(Stored items)
--- START ---

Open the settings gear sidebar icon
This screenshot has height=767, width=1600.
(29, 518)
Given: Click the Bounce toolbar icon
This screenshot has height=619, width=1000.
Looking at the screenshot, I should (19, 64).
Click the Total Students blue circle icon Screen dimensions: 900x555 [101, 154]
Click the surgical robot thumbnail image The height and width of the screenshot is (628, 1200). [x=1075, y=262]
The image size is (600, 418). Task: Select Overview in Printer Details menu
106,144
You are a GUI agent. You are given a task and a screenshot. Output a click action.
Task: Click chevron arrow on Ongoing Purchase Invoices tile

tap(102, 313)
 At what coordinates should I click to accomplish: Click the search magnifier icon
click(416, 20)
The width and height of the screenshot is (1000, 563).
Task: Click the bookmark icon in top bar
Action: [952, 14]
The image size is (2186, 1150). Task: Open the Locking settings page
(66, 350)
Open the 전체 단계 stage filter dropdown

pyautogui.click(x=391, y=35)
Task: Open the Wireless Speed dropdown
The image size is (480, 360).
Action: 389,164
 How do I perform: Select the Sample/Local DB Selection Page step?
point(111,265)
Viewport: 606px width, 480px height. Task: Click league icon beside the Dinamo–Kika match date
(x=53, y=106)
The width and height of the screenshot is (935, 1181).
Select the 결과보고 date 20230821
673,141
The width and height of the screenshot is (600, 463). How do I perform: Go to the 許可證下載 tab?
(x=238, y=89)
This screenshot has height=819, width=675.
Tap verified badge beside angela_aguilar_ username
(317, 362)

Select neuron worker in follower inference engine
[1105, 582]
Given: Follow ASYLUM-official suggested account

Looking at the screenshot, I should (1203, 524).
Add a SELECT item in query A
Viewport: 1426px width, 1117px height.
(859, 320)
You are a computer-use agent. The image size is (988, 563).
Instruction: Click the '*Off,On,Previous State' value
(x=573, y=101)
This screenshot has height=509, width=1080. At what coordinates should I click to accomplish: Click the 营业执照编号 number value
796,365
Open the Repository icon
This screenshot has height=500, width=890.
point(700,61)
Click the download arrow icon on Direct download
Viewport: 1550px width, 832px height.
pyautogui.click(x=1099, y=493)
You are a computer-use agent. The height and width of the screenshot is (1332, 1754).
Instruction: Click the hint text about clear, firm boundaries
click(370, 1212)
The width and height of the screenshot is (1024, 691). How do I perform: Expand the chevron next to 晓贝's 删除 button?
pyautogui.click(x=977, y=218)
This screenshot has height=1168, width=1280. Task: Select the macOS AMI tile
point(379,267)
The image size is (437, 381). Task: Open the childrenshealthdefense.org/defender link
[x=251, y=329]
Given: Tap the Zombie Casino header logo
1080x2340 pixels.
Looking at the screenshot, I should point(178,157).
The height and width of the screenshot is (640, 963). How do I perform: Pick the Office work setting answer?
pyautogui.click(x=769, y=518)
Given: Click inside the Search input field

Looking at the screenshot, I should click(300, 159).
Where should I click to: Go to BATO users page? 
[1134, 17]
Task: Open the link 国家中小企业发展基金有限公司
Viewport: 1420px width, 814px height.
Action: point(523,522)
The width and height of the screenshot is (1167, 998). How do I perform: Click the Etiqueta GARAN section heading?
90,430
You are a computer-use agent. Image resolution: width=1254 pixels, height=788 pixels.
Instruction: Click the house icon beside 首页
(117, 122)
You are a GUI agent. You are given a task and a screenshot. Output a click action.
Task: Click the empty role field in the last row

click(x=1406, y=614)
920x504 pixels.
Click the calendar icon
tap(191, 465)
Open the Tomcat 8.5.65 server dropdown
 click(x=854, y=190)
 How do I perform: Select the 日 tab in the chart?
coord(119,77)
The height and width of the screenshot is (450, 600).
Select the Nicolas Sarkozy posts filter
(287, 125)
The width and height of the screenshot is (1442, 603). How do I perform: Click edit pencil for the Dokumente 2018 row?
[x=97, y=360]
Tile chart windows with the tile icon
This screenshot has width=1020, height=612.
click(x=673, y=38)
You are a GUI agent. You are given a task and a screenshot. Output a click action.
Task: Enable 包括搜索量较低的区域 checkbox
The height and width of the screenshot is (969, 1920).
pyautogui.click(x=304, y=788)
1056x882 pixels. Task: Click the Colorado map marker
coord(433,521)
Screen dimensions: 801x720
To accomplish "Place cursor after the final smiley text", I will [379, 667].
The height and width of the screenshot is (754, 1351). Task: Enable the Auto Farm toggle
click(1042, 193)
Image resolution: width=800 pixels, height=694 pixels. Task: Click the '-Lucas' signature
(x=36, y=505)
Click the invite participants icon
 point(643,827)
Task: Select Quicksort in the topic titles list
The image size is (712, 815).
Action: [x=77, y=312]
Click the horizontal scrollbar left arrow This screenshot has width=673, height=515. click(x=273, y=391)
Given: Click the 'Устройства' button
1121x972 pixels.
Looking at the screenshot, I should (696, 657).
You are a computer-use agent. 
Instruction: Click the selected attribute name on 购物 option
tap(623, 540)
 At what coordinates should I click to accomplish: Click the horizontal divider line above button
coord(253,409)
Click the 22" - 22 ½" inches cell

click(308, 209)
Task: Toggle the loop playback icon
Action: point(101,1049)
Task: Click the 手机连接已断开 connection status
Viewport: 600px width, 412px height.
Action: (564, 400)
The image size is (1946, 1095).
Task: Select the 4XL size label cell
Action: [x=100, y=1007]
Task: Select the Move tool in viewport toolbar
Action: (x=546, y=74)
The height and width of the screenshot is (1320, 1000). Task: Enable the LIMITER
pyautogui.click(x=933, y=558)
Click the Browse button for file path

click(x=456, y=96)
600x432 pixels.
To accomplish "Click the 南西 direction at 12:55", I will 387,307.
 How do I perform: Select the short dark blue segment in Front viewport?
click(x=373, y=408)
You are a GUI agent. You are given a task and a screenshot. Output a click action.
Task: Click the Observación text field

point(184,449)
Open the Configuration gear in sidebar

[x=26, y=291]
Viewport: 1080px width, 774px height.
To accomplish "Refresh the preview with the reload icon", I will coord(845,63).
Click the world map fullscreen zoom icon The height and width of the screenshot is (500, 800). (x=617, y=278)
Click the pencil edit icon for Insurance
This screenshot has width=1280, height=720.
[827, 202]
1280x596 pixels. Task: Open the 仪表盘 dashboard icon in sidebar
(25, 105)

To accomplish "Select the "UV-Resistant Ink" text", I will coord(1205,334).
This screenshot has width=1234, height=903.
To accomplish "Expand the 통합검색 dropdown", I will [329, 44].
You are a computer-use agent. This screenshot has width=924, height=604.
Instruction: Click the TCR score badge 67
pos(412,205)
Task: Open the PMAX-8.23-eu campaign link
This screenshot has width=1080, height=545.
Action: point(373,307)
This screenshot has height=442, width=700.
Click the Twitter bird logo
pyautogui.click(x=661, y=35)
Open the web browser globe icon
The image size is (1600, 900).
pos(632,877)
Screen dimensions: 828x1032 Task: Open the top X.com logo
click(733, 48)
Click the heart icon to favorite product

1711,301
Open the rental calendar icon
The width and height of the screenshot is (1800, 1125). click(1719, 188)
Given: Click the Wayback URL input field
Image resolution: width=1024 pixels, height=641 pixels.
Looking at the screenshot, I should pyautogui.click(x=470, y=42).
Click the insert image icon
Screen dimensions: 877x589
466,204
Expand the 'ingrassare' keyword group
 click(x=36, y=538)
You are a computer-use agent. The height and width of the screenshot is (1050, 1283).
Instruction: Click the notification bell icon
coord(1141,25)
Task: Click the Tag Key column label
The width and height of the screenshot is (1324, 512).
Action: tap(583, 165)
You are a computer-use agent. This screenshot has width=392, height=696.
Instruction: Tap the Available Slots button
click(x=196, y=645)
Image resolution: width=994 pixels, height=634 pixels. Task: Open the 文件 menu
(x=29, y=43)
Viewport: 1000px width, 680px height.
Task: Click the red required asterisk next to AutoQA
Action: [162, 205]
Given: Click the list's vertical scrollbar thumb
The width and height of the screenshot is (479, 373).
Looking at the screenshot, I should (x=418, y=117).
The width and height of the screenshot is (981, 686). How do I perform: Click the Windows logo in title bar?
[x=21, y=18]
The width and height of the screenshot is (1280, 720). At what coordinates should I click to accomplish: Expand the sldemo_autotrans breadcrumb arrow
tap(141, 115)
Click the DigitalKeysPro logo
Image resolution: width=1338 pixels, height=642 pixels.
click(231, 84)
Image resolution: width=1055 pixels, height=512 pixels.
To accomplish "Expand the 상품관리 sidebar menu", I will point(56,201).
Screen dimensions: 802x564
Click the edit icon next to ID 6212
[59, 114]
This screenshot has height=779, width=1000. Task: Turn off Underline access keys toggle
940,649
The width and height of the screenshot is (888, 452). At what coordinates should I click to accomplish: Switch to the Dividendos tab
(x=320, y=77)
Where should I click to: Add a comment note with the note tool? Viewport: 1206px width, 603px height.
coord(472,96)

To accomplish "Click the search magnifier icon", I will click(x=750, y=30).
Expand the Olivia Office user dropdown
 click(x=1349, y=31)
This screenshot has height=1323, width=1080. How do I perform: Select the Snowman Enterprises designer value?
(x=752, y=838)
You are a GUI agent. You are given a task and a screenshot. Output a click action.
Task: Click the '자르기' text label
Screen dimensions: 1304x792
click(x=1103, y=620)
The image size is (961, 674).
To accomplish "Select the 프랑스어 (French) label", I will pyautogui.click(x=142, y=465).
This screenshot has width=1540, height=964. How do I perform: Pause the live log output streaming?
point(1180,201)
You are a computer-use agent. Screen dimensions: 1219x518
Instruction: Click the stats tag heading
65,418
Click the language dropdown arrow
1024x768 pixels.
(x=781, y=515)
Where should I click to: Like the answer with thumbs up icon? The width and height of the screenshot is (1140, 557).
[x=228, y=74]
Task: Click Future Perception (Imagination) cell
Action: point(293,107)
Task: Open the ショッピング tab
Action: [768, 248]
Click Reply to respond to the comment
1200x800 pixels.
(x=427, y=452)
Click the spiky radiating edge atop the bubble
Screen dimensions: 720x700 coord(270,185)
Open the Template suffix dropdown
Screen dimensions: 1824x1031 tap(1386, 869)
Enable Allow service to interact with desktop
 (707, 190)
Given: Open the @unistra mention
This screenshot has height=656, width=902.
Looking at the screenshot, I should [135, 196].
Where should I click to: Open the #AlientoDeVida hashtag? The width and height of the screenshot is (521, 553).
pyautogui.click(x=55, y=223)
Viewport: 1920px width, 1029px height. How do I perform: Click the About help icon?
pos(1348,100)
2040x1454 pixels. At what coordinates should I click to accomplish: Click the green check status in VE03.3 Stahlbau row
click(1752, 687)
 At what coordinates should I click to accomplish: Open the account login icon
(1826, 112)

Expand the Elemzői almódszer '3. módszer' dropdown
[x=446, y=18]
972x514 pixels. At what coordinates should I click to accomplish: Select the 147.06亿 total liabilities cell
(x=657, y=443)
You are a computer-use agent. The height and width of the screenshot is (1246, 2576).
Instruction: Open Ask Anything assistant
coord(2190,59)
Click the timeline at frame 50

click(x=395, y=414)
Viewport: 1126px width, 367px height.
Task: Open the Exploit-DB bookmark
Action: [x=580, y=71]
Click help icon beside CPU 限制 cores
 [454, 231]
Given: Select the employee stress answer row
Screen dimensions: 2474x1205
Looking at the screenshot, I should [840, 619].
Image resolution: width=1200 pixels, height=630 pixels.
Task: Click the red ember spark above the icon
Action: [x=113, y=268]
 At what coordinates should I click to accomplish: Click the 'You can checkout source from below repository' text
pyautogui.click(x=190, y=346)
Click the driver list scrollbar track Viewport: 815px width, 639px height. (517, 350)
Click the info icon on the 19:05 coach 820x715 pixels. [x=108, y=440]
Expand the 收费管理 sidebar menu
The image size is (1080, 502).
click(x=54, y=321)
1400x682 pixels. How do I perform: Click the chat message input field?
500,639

--- END ---

TASK BRIEF: The answer to this exercise is one number: how many lines of the records above contain the string "list".

EXERCISE SOLUTION: 3